One Who Has No Expectations Is Never Disappointed.
The way to deal skillfully with desire is to live from skillful intention, not expectations. In particular, we concentrate on letting go of any unskillful thoughts of ill-will or of harming others. We let go of all other expectations even if they appear to be wholesome. For example, we let go of becoming skillful and, instead, develop the intention to become skillful. Our intention to live skillfully does not include the expectation that this will happen the way that we think it should.
We also recognize three types of attachments that occur with expectations, craving for sensual pleasure, craving for becoming, and craving for non-becoming. With intention, we can avoid these attachments because we are letting go of the outcomes. We are “dancing with life.”
However, sticking to intention requires continued mindfulness as expectations will arise again and again. And when they do, we observe and let go.
“Your life is based on being in the moment rather than on the outcome of that moment.” (DWL p. 102).
The Ultimate Challenge of Letting Go
“Worse than the day-to-day uncertainty is the ego’s realization that its existence is time based and that there is a time in which it will not exist–it is going to die! It is daunting to have this capacity to know the certainty of your own end, without knowing when, where, or how, and that there is nothing you can do about it. (DWL pp. 142-143)

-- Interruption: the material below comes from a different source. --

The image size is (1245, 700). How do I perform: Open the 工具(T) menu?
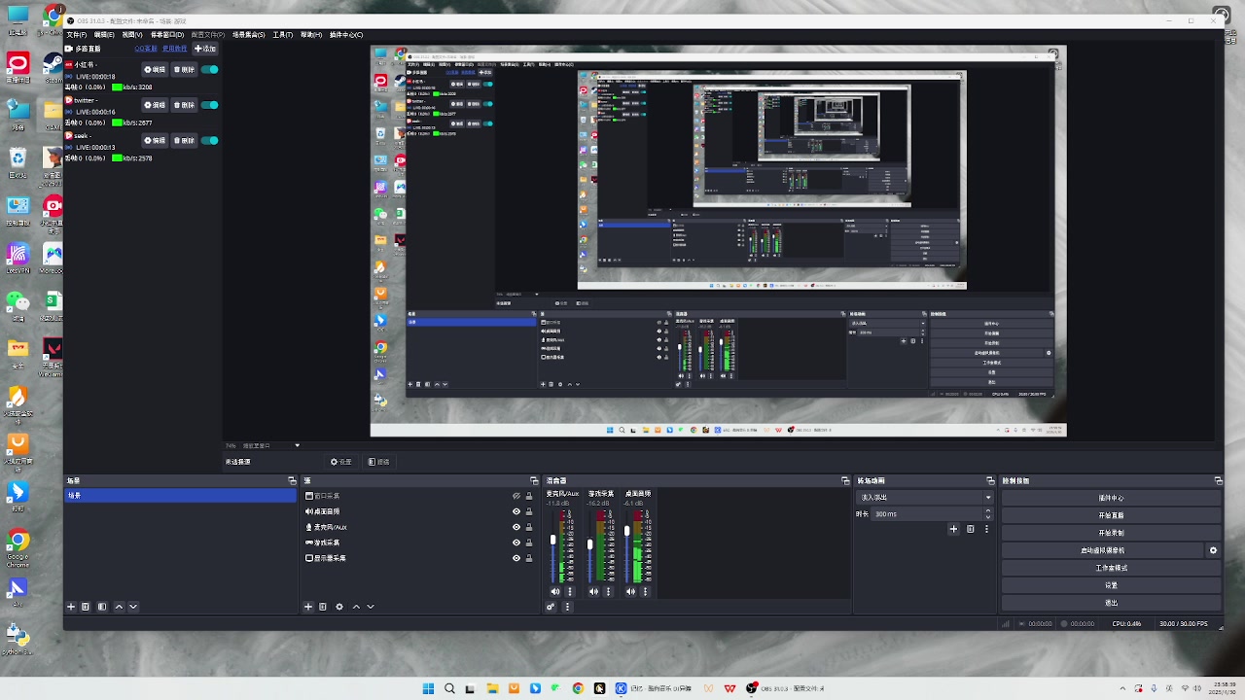[x=282, y=34]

The three types of attachment noted above can arise in the mind to distract us. Craving for sensual desires, becoming desires or non-becoming desires. Being mindful and non-judgmental of these cravings allows us to see what is rather than be deluded.
- Reread this talk and reflect on it. Can you know when you want to want something? When you know that you are attached, can you discern which of the types of craving you are experiencing?
- Meditate as usual in your daily practice with concentration, insight and loving kindness (metta) practices.